Dataset excerpts:
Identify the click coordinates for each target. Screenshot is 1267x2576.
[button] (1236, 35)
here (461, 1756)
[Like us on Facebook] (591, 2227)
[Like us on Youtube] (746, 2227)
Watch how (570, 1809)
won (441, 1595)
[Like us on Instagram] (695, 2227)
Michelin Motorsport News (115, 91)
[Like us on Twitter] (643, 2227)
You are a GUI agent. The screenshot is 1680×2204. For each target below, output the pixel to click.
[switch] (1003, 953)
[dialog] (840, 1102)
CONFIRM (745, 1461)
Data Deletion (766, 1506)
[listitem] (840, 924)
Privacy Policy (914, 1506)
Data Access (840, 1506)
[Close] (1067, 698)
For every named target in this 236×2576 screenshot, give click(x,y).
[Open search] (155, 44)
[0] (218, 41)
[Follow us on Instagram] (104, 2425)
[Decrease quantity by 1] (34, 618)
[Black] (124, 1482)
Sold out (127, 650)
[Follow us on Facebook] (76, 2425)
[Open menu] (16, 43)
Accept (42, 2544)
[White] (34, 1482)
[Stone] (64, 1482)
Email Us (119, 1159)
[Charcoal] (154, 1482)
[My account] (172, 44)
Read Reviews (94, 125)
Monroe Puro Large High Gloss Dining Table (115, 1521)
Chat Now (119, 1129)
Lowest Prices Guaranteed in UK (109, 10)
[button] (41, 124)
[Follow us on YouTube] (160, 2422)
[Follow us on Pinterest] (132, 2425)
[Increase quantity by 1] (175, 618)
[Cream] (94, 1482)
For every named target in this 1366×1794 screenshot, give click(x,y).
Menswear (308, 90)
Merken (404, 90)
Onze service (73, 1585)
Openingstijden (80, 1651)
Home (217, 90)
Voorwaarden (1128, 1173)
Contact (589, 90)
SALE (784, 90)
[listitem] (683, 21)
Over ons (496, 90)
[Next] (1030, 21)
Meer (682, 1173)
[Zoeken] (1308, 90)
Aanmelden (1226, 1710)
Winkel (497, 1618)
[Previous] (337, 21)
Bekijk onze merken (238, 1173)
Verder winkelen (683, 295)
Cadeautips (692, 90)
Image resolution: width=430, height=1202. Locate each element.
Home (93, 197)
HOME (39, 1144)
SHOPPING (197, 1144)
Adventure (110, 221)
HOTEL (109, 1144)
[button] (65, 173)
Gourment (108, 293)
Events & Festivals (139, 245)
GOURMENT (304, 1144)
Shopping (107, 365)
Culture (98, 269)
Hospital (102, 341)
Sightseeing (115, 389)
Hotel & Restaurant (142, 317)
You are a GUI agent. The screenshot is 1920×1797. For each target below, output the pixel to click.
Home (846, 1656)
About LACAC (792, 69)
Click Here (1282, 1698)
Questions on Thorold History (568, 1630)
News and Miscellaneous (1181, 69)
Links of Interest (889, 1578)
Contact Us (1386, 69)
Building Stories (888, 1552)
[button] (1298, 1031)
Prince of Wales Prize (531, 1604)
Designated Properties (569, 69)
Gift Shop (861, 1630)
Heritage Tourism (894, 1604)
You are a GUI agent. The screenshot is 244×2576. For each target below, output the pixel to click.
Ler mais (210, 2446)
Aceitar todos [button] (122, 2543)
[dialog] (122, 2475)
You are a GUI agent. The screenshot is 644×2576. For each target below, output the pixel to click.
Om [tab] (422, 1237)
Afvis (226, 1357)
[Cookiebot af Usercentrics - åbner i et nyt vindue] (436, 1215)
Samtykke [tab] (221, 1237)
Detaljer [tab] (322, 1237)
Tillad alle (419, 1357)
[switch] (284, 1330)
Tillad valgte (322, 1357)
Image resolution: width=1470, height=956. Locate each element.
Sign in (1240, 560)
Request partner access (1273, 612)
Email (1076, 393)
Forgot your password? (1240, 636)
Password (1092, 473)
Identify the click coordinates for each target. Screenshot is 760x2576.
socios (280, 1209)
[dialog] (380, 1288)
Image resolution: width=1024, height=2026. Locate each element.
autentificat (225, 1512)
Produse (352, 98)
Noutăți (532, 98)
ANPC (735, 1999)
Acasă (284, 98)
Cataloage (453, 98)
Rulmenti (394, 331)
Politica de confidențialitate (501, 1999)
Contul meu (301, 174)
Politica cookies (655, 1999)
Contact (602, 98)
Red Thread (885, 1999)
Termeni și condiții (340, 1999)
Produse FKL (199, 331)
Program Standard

* **Task instructions**
Copy every record verbatim.

* **Reply to the task**
Identify the click coordinates for each target. Screenshot is 1267x2576.
[button] (1236, 35)
here (461, 1756)
[Like us on Facebook] (591, 2227)
[Like us on Youtube] (746, 2227)
Watch how (570, 1809)
won (441, 1595)
[Like us on Instagram] (695, 2227)
Michelin Motorsport News (115, 91)
[Like us on Twitter] (643, 2227)
You are a GUI agent. The screenshot is 1680×2204. For each target below, output the pixel to click.
[switch] (1003, 953)
[dialog] (840, 1102)
CONFIRM (745, 1461)
Data Deletion (766, 1506)
[listitem] (840, 924)
Privacy Policy (914, 1506)
Data Access (840, 1506)
[Close] (1067, 698)
For every named target in this 236×2576 screenshot, give click(x,y).
[Open search] (155, 44)
[0] (218, 41)
[Follow us on Instagram] (104, 2425)
[Decrease quantity by 1] (34, 618)
[Black] (124, 1482)
Sold out (127, 650)
[Follow us on Facebook] (76, 2425)
[Open menu] (16, 43)
Accept (42, 2544)
[White] (34, 1482)
[Stone] (64, 1482)
Email Us (119, 1159)
[Charcoal] (154, 1482)
[My account] (172, 44)
Read Reviews (94, 125)
Monroe Puro Large High Gloss Dining Table (115, 1521)
Chat Now (119, 1129)
Lowest Prices Guaranteed in UK (109, 10)
[button] (41, 124)
[Follow us on YouTube] (160, 2422)
[Follow us on Pinterest] (132, 2425)
[Increase quantity by 1] (175, 618)
[Cream] (94, 1482)
For every named target in this 1366×1794 screenshot, give click(x,y).
Menswear (308, 90)
Merken (404, 90)
Onze service (73, 1585)
Openingstijden (80, 1651)
Home (217, 90)
Voorwaarden (1128, 1173)
Contact (589, 90)
SALE (784, 90)
[listitem] (683, 21)
Over ons (496, 90)
[Next] (1030, 21)
Meer (682, 1173)
[Zoeken] (1308, 90)
Aanmelden (1226, 1710)
Winkel (497, 1618)
[Previous] (337, 21)
Bekijk onze merken (238, 1173)
Verder winkelen (683, 295)
Cadeautips (692, 90)
Image resolution: width=430, height=1202. Locate each element.
Home (93, 197)
HOME (39, 1144)
SHOPPING (197, 1144)
Adventure (110, 221)
HOTEL (109, 1144)
[button] (65, 173)
Gourment (108, 293)
Events & Festivals (139, 245)
GOURMENT (304, 1144)
Shopping (107, 365)
Culture (98, 269)
Hospital (102, 341)
Sightseeing (115, 389)
Hotel & Restaurant (142, 317)
You are a GUI agent. The screenshot is 1920×1797. For each target below, output the pixel to click.
Home (846, 1656)
About LACAC (792, 69)
Click Here (1282, 1698)
Questions on Thorold History (568, 1630)
News and Miscellaneous (1181, 69)
Links of Interest (889, 1578)
Contact Us (1386, 69)
Building Stories (888, 1552)
[button] (1298, 1031)
Prince of Wales Prize (531, 1604)
Designated Properties (569, 69)
Gift Shop (861, 1630)
Heritage Tourism (894, 1604)
You are a GUI agent. The screenshot is 244×2576. For each target below, output the pixel to click.
Ler mais (210, 2446)
Aceitar todos [button] (122, 2543)
[dialog] (122, 2475)
You are a GUI agent. The screenshot is 644×2576. For each target below, output the pixel to click.
Om [tab] (422, 1237)
Afvis (226, 1357)
[Cookiebot af Usercentrics - åbner i et nyt vindue] (436, 1215)
Samtykke [tab] (221, 1237)
Detaljer [tab] (322, 1237)
Tillad alle (419, 1357)
[switch] (284, 1330)
Tillad valgte (322, 1357)
Image resolution: width=1470, height=956. Locate each element.
Sign in (1240, 560)
Request partner access (1273, 612)
Email (1076, 393)
Forgot your password? (1240, 636)
Password (1092, 473)
Identify the click coordinates for each target. Screenshot is 760x2576.
socios (280, 1209)
[dialog] (380, 1288)
Image resolution: width=1024, height=2026. Locate each element.
autentificat (225, 1512)
Produse (352, 98)
Noutăți (532, 98)
ANPC (735, 1999)
Acasă (284, 98)
Cataloage (453, 98)
Rulmenti (394, 331)
Politica de confidențialitate (501, 1999)
Contul meu (301, 174)
Politica cookies (655, 1999)
Contact (602, 98)
Red Thread (885, 1999)
Termeni și condiții (340, 1999)
Produse FKL (199, 331)
Program Standard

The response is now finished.